● **DATA IN THIS EXERCISE**
+--
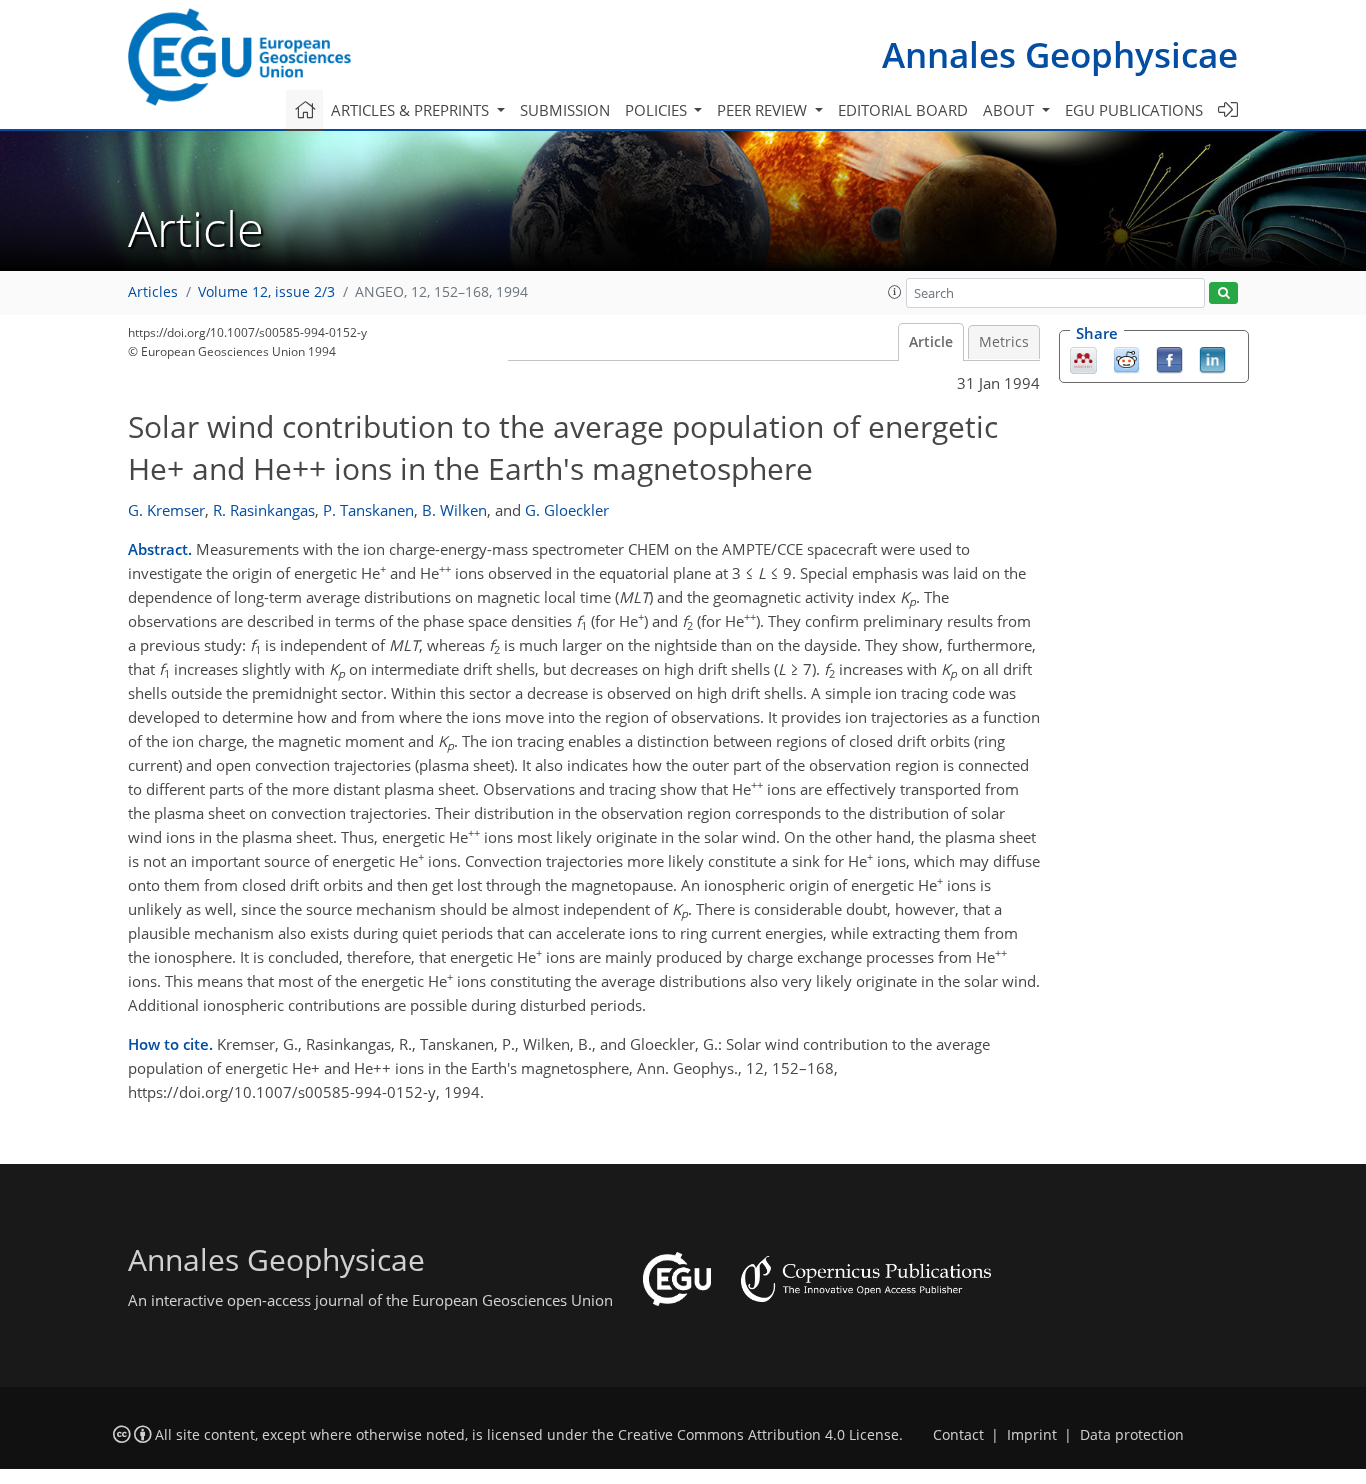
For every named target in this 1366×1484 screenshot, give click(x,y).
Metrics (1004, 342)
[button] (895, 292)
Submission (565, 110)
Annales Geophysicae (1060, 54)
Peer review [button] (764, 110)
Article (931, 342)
+--
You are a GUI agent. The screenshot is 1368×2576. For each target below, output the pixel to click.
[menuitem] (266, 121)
+--
In the data above, which lines lie between the line with "Annales Geophysicae (1060, 54)" and the line with "Article (931, 342)", inclusive? Print those lines exactly and nothing else.

● **RESULT**
Annales Geophysicae (1060, 54)
Peer review [button] (764, 110)
Article (931, 342)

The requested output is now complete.